§ **Your objective**
Copy the records word for word, from the line with "Image resolution: width=889" up to and including the line with "center [807, 296].". Leave out the pictures.

[[ Supplied entries open ]]

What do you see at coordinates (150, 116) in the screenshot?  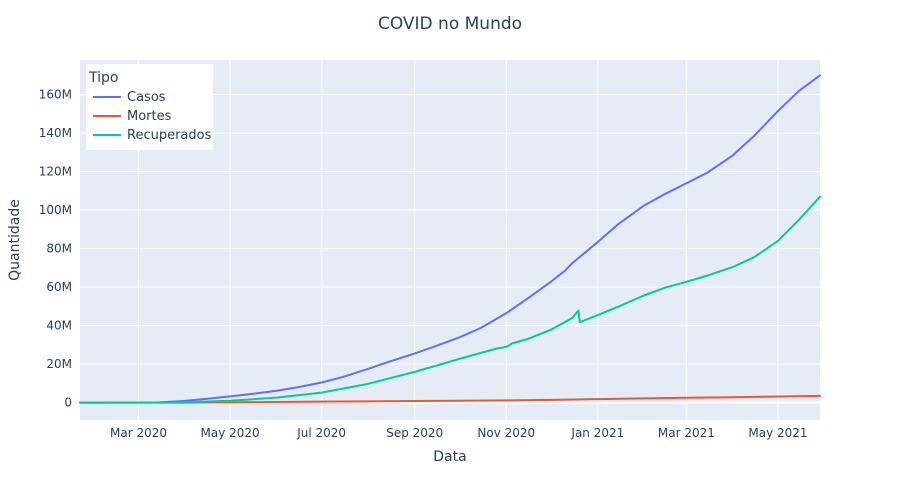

[[ Supplied entries closed ]]
[[ Supplied entries open ]]

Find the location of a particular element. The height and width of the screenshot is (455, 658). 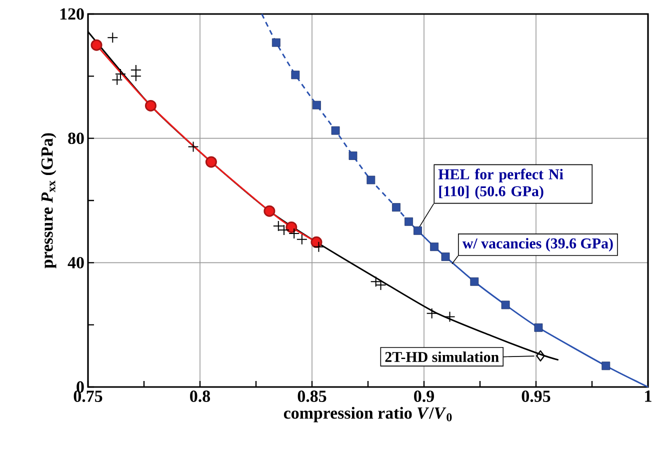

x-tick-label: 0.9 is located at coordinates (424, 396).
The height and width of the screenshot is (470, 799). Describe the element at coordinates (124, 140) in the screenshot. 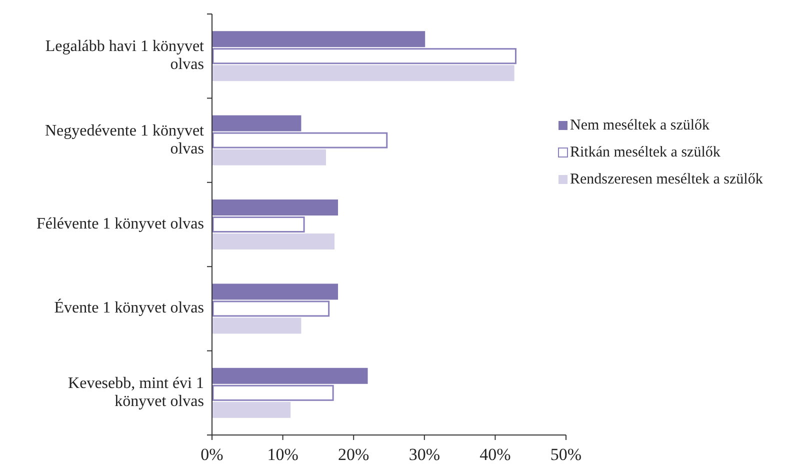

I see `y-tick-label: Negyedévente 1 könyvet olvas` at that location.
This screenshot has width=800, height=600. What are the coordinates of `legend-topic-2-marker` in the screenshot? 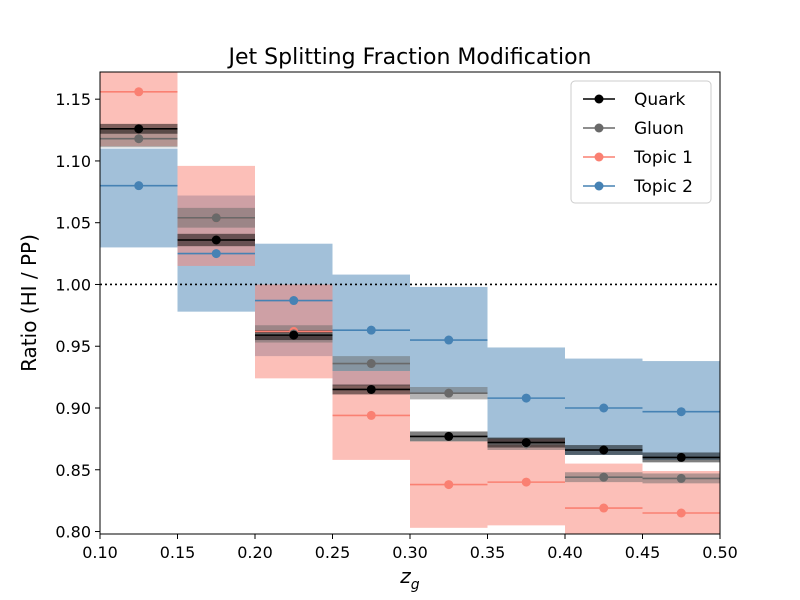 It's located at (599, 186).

[[ Supplied entries closed ]]
[[ Supplied entries open ]]

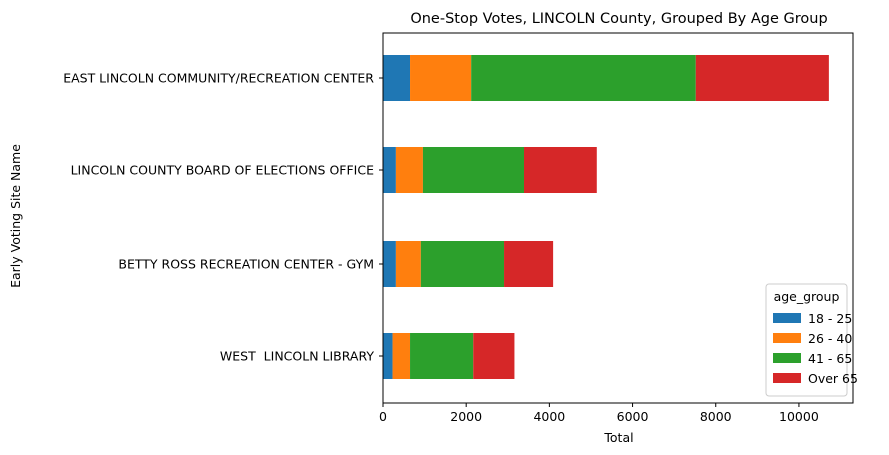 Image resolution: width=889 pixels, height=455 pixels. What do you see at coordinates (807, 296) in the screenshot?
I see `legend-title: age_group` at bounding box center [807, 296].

[[ Supplied entries closed ]]

§ **Task answer**
 Image resolution: width=889 pixels, height=455 pixels. What do you see at coordinates (807, 296) in the screenshot?
I see `legend-title: age_group` at bounding box center [807, 296].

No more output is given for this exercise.